**Work instructions**
Copy out every line of the items below word for word, leaving out the pictures.

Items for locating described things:
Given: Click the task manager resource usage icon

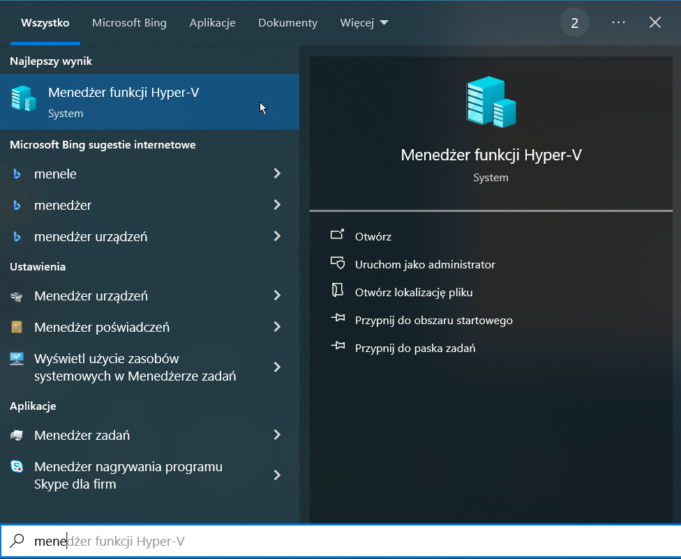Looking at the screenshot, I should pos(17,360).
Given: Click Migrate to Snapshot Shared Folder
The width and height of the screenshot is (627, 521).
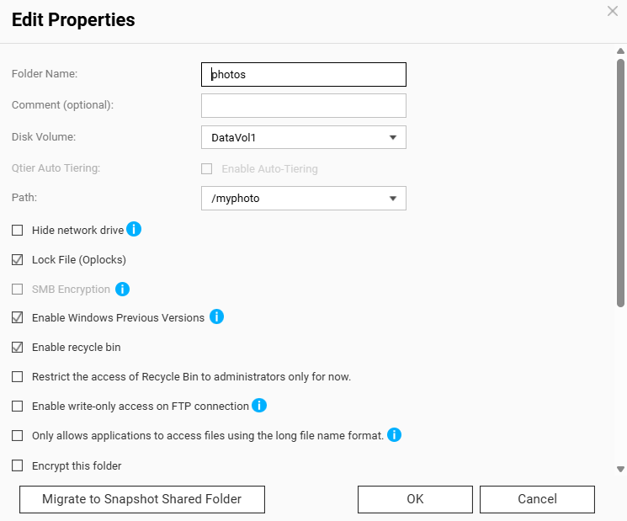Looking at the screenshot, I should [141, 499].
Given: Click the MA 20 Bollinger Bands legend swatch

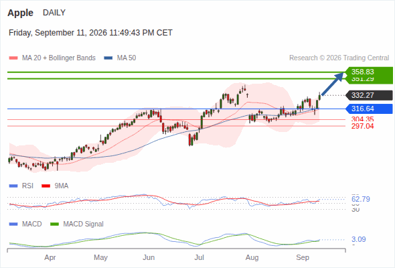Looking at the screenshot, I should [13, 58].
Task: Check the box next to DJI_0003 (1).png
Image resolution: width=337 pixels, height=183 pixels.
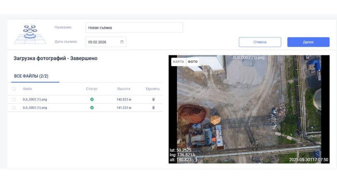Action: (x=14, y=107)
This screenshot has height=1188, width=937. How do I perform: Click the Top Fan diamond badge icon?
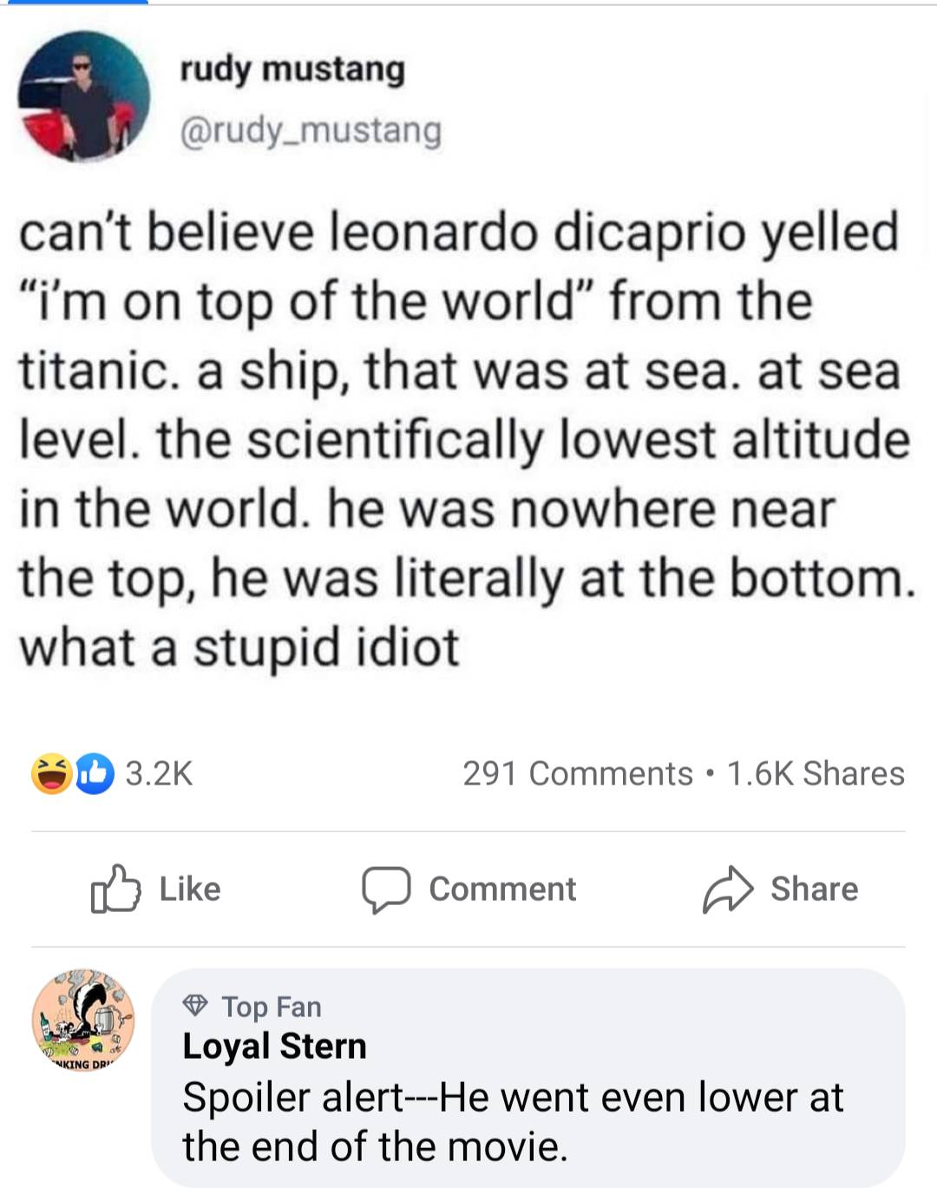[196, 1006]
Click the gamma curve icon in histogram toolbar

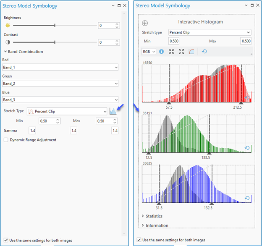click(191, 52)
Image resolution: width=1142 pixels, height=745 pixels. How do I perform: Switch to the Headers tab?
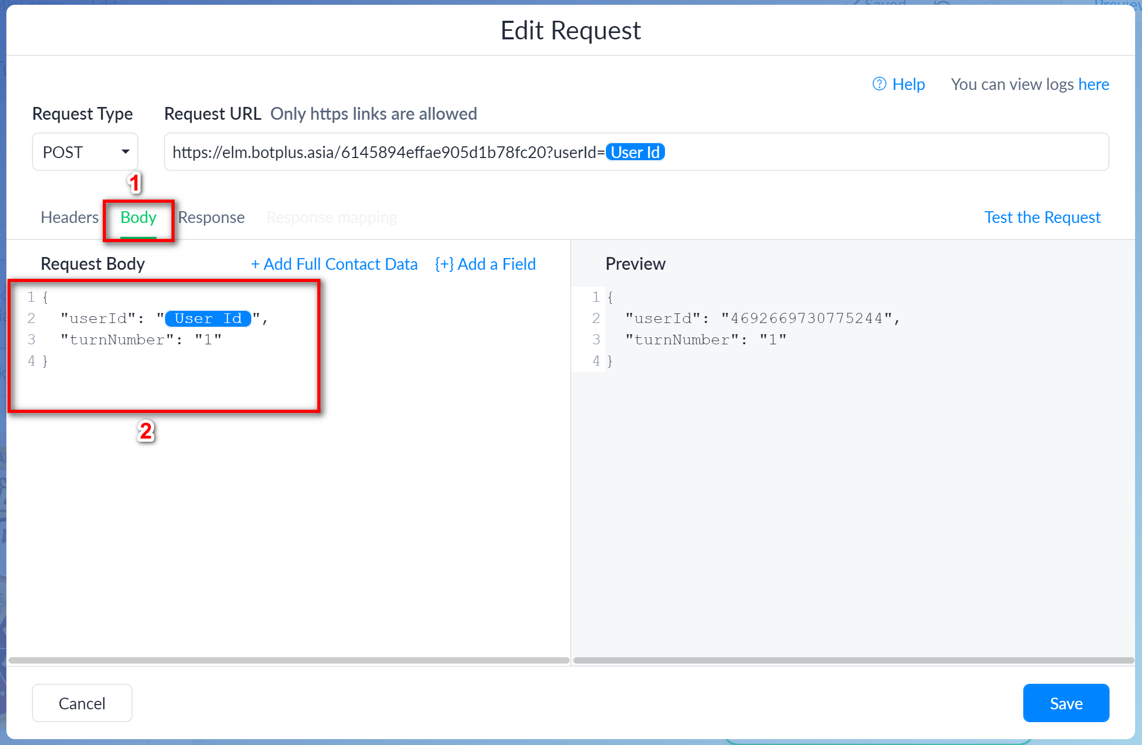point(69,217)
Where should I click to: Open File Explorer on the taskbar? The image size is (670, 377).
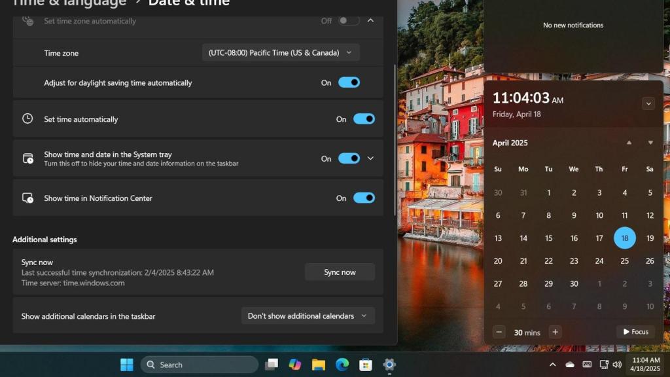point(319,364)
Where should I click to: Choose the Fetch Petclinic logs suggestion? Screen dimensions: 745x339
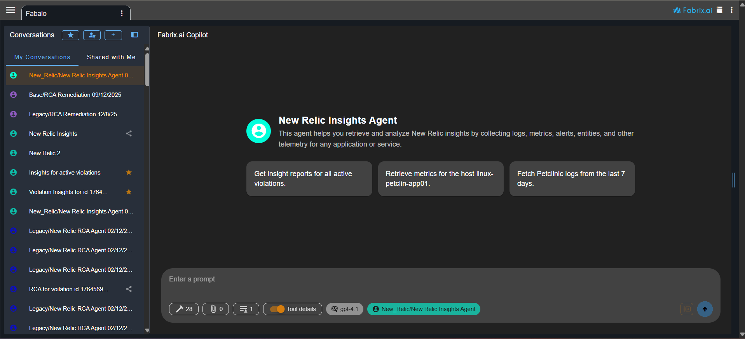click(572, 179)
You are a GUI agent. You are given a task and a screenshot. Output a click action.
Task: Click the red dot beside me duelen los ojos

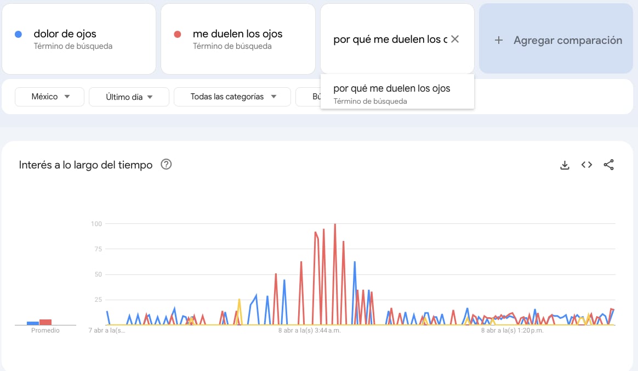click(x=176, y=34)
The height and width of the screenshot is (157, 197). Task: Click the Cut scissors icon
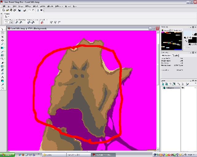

**Answer for the task**
Given: Click the task manager resource usage icon

Looking at the screenshot, I should pos(17,360).
Given: Click Migrate to Snapshot Shared Folder
The width and height of the screenshot is (627, 521).
Looking at the screenshot, I should [141, 499].
Given: Click the MA 20 Bollinger Bands legend swatch

Looking at the screenshot, I should [13, 58].
Task: Check the box next to DJI_0003 (1).png
Image resolution: width=337 pixels, height=183 pixels.
Action: (x=14, y=107)
This screenshot has height=1188, width=937. How do I perform: Click the Top Fan diamond badge icon?
[196, 1006]
Click the gamma curve icon in histogram toolbar

click(191, 52)
Image resolution: width=1142 pixels, height=745 pixels. How do I perform: Switch to the Headers tab?
point(69,217)
Where should I click to: Open File Explorer on the taskbar? The image size is (670, 377).
point(319,364)
Where should I click to: Choose the Fetch Petclinic logs suggestion? Screen dimensions: 745x339
click(572, 179)
You are a GUI agent. You are given a task and a screenshot. Output a click action.
Task: Click the red dot beside me duelen los ojos

click(x=176, y=34)
The height and width of the screenshot is (157, 197). Task: Click the Cut scissors icon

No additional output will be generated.